Myanmar police on Sunday cracked down on anti-coup protesters using stun grenades, tear gas and firing into the air, killing at least two people.

The violence came a day after the most extensive bid to quell unrest against the military regime.

Police opened fire in the southern town of Dawei, killing one and wounding several, politician Kyaw Min Htike told Reuters news agency.

The Dawei Watch media outlet also reported that at least one person was killed and more than a dozen were wounded.

Police officers also opened fire in the main city of Yangon. A man brought to a local hospital with a bullet wound died from his injury, according to a doctor. Myanmar’s Mizzima media outlet also reported the death.

The heavy-handed clampdown has intensified since the military seized power in a coup on February

Mass arrests

Scores of students and teachers were detained. Several bloodied people were seen being helped away from the protests in the city.

“Police got out of their trucks and started throwing stun grenades without warning,” said Hayman May Hninsi, who was among a group of teachers protesting in Yangon. They fled to nearby buildings.

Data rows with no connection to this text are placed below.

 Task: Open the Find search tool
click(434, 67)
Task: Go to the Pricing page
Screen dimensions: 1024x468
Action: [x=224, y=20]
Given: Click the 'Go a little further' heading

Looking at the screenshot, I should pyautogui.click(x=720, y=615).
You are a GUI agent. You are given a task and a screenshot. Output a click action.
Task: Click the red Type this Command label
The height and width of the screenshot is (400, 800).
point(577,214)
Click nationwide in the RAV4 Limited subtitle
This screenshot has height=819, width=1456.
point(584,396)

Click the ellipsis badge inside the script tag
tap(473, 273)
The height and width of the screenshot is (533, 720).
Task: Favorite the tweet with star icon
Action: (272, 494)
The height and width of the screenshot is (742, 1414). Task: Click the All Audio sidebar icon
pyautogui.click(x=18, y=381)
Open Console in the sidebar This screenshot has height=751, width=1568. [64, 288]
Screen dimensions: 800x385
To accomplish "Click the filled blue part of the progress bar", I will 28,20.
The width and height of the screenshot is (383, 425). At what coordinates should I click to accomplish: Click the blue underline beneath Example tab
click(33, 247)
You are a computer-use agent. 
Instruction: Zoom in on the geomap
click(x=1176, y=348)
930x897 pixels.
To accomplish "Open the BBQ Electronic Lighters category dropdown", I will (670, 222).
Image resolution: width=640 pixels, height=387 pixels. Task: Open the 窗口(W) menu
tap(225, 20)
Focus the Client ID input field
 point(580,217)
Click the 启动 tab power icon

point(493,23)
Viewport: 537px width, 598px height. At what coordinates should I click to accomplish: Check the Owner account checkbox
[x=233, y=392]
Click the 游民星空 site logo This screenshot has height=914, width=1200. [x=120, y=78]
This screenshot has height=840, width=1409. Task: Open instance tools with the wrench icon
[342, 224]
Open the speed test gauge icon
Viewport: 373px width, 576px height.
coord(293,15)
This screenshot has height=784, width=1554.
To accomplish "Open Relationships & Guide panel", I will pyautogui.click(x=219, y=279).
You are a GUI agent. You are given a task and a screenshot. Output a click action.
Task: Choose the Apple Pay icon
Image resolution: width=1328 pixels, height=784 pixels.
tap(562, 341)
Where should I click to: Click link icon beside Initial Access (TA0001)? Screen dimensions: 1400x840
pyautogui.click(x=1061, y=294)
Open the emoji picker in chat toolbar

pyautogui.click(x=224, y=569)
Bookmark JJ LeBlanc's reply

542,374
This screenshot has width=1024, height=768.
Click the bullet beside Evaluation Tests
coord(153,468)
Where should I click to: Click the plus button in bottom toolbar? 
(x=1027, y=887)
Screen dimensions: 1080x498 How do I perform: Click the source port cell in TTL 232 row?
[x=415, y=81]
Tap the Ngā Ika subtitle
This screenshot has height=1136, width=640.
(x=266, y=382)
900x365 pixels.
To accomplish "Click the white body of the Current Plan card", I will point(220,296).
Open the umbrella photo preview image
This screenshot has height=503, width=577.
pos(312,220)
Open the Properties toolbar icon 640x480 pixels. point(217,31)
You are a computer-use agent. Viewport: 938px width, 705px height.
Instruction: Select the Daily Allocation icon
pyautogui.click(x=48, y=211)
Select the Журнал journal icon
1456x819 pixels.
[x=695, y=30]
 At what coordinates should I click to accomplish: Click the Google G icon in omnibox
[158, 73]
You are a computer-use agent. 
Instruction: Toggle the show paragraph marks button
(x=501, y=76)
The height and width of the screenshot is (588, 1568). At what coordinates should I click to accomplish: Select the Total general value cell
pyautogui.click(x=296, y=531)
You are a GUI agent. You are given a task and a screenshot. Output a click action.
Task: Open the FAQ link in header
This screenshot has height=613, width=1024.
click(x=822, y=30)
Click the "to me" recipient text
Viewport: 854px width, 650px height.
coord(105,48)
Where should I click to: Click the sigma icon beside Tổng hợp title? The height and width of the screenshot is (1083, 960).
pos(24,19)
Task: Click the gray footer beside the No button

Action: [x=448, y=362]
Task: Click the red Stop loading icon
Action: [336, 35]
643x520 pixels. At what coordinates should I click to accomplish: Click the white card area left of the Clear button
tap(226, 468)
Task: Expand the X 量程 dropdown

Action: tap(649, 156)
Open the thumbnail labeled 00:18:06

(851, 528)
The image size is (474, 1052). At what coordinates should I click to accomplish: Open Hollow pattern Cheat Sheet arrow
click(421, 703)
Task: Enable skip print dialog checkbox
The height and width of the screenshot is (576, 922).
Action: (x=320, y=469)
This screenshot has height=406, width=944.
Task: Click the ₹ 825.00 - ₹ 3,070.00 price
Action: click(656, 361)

“Some teachers got hurt running. We’re assessing the situation and whether to go out again or not.”

Doctors and students in white lab coats also fled as police launched stun grenades outside a medical school in another part of the city, videos posted online showed.

In the northern city of Mandalay, police fired guns into the air, trapping protesting medical staff in a city hospital, a doctor there told Reuters news agency by telephone.

Police deployed early

Police deployed early and in force, taking positions at the main protest sites in the country’s two biggest cities where protesters, many clad in protective gear, had gathered, witnesses said.

Medical students were marching in Yangon’s streets at an intersection that has become a gathering point for protesters before they spread out to other parts of the city.

Police began chasing the protesters while residents had erected makeshift roadblocks to slow down their advance.

Students march during an anti-coup rally in Yangon, MyanmarScores of students and teachers were arrested for taking part in the protests

Fired UN envoy vows resistance

Sunday’s violence comes days after a dramatic appeal from Myanmar’s UN ambassador Kyaw Moe Tun, who publicly broke ranks with the ruling junta while addressing the UN General Assembly.

He said he was speaking on behalf of the Aung San Suu Kyi government that was ousted and called for international intervention to help to end the coup.

“We need further strongest possible action from the international community to immediately end the military coup,” he said on Friday.

On Saturday, Myanmar’s state broadcaster reported that the diplomat had been fired because he had “betrayed the country and spoken for an unofficial organization which doesn’t represent the country and had abused the power and responsibilities of an ambassador.”

“I decided to fight back as long as I can,” Kyaw Moe Tun told Reuters in New York.

The military has said it staged the coup over irregularities in the November election that gave Suu Kyi’s party a landslide win. The national election commission has rejected the allegation.

The junta has also said that it will rule for a year under a state of emergency and then hold fresh elections.